• **Exercise prompt**:
Please transcribe the listing below in full and word for word, without its pictures.

• **Information given**:
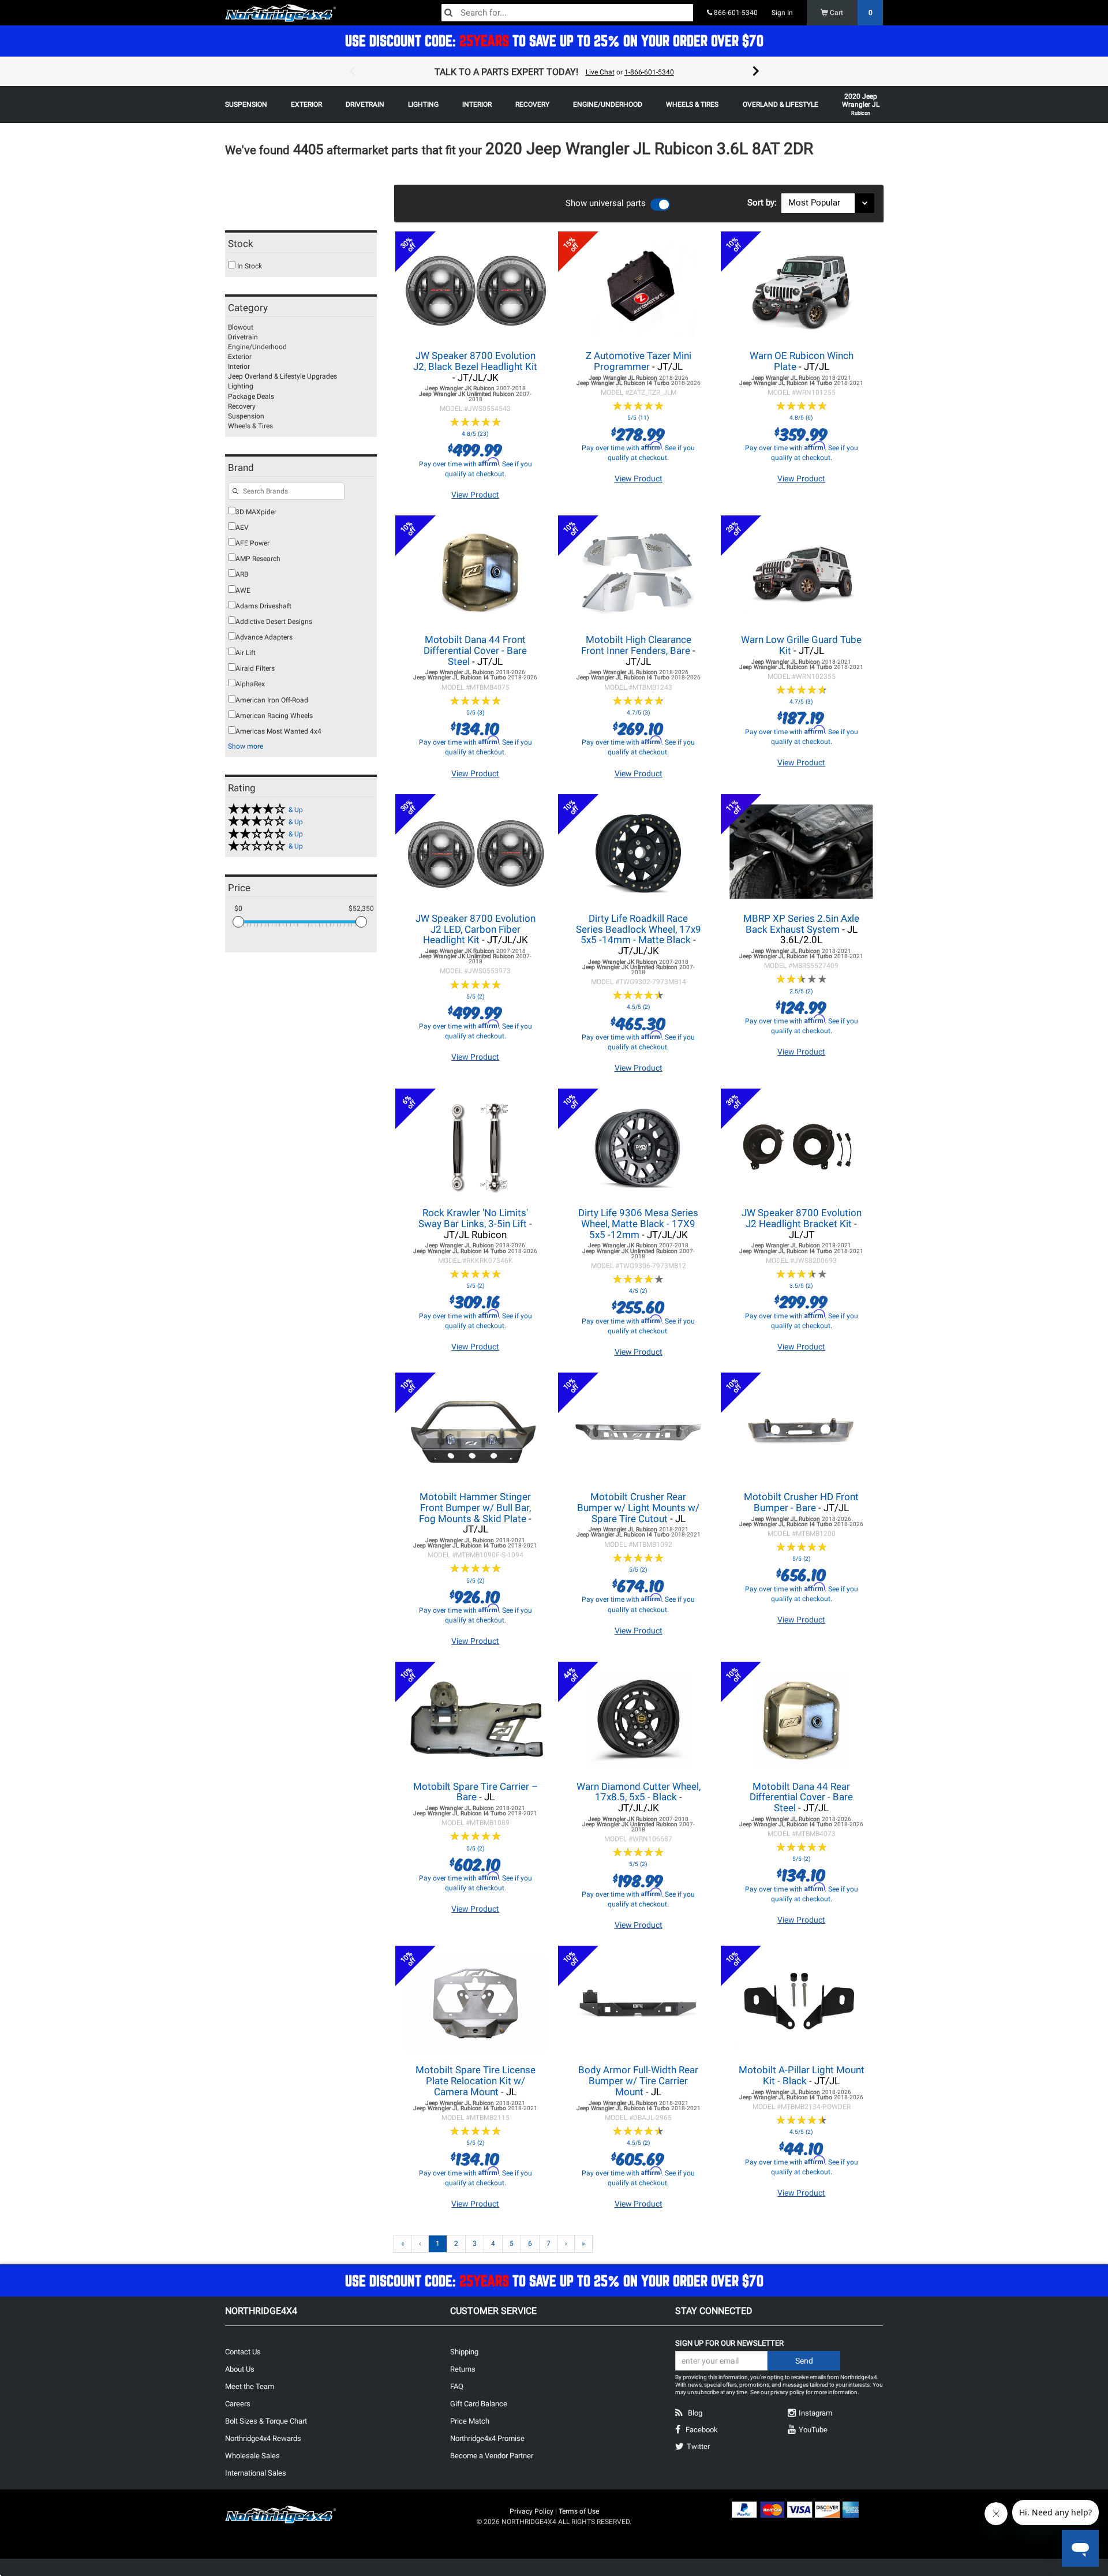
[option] (554, 71)
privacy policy (787, 2392)
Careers (237, 2403)
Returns (463, 2369)
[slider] (238, 922)
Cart (850, 13)
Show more (245, 746)
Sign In (782, 13)
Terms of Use (579, 2511)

• **Reply to the task**:
[option] (554, 71)
privacy policy (787, 2392)
Careers (237, 2403)
Returns (463, 2369)
[slider] (238, 922)
Cart (850, 13)
Show more (245, 746)
Sign In (782, 13)
Terms of Use (579, 2511)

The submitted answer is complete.